Following one final Sunday spent among the finest players the NFL has to offer in Hawaii, veteran center Jeff Saturday will ride off into the sunset.
Saturday, a six-time Pro Bowl selection who went undrafted out of the University of North Carolina, spent this past season as a member of the Packers—his first donning green and gold—following a successful 13-year run in Indianapolis.
“We’ll finish it with sunsets in Hawaii and call it a much better career than I would have anticipated,” the 37-year-old Saturday announced Friday on the “Grady and Big Show” on 1070 The Fan in Indianapolis.
Originally signed by the Baltimore Ravens in 1998, Saturday, a native of Atlanta, Ga., broke into the league in 1999 and started two games for the Colts during Peyton Manning’s second season in Indianapolis.

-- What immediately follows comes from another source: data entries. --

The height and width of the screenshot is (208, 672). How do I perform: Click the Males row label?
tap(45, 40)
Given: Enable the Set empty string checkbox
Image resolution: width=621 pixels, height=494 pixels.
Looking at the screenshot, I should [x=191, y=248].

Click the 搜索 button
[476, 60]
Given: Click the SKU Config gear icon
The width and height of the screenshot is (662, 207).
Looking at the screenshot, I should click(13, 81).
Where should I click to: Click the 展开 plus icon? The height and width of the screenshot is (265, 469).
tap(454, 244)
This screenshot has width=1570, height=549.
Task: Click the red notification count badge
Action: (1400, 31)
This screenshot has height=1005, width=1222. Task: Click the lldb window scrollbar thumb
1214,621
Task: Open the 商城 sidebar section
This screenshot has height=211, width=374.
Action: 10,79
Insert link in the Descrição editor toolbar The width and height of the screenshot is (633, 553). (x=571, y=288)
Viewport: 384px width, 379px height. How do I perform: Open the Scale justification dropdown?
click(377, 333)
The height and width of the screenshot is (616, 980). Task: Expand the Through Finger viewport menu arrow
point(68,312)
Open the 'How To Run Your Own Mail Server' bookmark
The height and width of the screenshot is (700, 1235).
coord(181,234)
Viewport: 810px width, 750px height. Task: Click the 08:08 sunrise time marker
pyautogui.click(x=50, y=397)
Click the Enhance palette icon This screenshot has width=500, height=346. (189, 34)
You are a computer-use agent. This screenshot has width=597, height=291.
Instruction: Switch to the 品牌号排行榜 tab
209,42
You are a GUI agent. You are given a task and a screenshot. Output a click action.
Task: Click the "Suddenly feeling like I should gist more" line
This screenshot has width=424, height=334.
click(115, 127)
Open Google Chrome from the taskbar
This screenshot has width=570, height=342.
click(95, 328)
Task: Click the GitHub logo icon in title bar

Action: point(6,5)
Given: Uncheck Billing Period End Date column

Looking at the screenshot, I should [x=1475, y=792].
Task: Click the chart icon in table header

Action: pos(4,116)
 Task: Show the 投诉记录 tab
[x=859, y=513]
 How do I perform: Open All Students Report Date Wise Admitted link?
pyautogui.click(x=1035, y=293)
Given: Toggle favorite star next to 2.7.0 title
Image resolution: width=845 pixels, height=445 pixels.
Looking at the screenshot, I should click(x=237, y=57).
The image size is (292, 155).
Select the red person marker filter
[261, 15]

In the ensuing 12 years with the franchise, Saturday would play in 186 of a possible 192 contests, while garnering two All-Pro First Team selections (2005, 2007) and helping guide the franchise to its first Super Bowl title (2006) since relocating from Baltimore in 1984.
During his one season in Titletown (in which the franchise signed him to a two-year deal on March 23, 2012), the 6’2”, 292-pound Saturday started in each of the 14 games in which he saw action (he retires 66th in league history with 202 starts to his name), but was benched in favor of Evan Dietrich-Smith in late December.